Rescale the stretch from the line containing "The width and height of the screenshot is (658, 476)." through the line containing "(176, 127).", and return only those lines with the requests included. Multiply each coordinate in the answers by 2.05 and round to whole numbers, rounding halves up, but leave every number in the requests unchanged.

****************

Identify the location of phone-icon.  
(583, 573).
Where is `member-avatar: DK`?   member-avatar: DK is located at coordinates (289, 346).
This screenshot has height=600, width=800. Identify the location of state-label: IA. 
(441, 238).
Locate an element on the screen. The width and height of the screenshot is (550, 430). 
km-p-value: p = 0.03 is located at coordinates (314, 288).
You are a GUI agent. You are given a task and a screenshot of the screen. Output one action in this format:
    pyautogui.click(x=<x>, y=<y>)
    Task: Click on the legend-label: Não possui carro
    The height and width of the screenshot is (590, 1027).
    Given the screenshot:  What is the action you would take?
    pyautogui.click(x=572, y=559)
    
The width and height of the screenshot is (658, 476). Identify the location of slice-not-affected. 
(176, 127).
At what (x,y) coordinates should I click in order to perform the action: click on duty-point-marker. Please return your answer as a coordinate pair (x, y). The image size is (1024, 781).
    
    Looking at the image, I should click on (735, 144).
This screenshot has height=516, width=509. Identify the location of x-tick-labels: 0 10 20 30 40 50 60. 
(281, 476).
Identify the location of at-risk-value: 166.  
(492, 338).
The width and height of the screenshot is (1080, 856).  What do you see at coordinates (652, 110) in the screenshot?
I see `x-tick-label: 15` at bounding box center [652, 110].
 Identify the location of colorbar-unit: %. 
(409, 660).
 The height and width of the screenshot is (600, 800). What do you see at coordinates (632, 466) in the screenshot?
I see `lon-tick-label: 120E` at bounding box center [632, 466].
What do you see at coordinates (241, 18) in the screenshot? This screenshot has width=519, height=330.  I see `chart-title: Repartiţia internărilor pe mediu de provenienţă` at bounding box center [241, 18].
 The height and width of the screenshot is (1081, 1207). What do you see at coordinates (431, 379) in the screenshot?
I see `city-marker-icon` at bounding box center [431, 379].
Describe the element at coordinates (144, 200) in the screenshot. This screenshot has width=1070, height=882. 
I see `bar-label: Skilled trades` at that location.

****************

RESPONSE BOX ->
The width and height of the screenshot is (658, 476). Identify the location of slice-not-affected. 
(361, 260).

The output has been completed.